Os avanços na tecnologia e acesso rápido a imagens, som, vídeo e animação, fazem o desenvolvimento de ambientes de aprendizagem rica em informação ao alcance da maioria dos designers instrucionais de hoje.
Embora esses meios de comunicação sejam cada vez mais sofisticados e variados, o acesso não significa necessariamente transformar um designer num especialista.
Os esforços para melhorar a instrução são igualmente capazes do efeito contrário quando os meios são mal executadas.
Cada vez mais experimental, modalidade específica, e cognitivamente foco de investigação oferece novas maneiras de medir e mapear a actividade cerebral no contexto da instrução dos meios de comunicação facilitada.

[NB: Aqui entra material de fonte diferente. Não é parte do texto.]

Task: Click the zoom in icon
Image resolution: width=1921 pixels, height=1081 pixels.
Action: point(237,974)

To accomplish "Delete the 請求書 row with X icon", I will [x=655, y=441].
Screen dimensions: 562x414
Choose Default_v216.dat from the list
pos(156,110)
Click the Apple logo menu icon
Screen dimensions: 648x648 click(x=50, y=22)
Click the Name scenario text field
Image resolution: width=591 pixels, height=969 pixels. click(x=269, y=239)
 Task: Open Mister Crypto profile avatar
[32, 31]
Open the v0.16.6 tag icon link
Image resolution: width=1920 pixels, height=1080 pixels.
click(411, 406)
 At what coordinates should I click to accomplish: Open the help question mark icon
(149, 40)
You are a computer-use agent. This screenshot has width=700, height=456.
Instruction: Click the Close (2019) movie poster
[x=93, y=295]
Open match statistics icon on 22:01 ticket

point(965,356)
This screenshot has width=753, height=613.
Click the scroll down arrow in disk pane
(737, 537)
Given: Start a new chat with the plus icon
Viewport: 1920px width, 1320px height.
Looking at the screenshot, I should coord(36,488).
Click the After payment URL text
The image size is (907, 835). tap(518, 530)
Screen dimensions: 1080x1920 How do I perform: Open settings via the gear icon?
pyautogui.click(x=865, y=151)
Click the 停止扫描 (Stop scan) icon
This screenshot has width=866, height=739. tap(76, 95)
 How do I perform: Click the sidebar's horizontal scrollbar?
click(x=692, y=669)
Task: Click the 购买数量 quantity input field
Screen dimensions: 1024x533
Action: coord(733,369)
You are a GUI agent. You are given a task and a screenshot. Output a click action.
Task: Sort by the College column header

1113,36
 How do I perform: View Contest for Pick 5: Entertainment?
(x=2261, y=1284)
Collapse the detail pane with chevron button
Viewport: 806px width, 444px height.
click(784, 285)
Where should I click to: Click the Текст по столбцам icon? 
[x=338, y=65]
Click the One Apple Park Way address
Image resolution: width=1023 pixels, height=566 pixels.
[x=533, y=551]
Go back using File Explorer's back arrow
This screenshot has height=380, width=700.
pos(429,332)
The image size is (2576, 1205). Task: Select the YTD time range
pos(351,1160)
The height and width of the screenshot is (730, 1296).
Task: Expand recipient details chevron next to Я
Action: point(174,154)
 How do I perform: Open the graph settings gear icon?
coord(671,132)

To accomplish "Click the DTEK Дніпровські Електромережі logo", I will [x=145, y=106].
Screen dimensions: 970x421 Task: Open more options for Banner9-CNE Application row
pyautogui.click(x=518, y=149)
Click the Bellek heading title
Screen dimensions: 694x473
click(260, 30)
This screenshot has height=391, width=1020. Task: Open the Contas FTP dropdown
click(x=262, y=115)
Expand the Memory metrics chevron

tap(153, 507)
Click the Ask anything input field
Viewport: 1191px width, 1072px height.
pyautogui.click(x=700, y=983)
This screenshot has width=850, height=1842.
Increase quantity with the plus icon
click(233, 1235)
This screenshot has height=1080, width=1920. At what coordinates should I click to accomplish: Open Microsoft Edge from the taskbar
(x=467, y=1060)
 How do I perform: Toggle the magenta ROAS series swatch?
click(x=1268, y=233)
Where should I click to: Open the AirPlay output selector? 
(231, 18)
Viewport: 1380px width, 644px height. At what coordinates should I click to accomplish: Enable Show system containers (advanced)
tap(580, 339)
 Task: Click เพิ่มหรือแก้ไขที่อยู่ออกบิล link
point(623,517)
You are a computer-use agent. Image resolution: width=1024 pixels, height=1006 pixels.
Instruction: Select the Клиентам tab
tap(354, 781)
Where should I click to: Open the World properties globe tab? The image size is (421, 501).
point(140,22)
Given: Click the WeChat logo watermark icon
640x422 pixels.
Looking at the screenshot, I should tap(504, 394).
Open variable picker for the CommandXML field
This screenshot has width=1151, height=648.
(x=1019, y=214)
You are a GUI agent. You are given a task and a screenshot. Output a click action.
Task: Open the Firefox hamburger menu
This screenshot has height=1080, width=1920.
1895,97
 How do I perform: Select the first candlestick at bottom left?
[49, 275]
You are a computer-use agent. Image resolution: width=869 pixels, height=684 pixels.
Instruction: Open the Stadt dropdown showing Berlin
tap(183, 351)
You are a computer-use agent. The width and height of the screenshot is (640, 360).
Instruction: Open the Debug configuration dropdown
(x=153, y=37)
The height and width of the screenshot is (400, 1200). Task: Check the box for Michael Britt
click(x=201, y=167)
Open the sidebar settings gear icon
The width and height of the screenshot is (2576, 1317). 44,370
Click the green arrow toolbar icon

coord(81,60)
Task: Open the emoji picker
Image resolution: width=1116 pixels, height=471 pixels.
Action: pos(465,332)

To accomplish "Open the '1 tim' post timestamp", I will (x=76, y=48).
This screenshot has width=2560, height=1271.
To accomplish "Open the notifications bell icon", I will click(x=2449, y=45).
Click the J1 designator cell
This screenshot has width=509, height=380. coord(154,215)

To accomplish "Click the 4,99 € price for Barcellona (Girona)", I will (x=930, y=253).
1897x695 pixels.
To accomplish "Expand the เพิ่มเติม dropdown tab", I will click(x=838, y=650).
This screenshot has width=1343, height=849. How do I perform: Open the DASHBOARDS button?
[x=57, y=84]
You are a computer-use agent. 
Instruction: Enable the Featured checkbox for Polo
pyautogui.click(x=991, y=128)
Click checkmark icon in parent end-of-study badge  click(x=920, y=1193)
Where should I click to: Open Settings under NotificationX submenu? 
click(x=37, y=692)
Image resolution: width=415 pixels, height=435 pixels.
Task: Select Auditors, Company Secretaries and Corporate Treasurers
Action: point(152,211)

Os designer instrucionais de hoje são equipados com um conjunto crescente de habilidades e conhecimentos, uma caixa de ferramentas metafórica cheia de informações.
Saber como usar essa informação é cada vez mais desafiador. Por um lado, a caixa de ferramentas é confusa, como é o processo de design (Meikle, 2005) e os modelos utilizados por designers instrucionais (Bichelmeyer, 2005).
Orientações pouco claras ea natureza da retórica académica contribui para a confusão.
O objectivo deste capítulo é de romper com convenções para desvendar algumas das confusões.
Desenvolvimentos recentes na teoria da carga cognitiva (Merrienboer e Sweller, 2005) reafirmam a importância de diminuir a complexidade dos conteúdos para aumentar a aprendizagem significativa.
Em consonância com este objectivo, nós partilhamos aqui uma visão simplificada de pesquisas de media, voltando a um número de teorias seleccionadas e orientações consideradas dignas de atenção.
Dadas as suas aplicações observadas em um número de configurações que possuem um diploma de mérito discutível.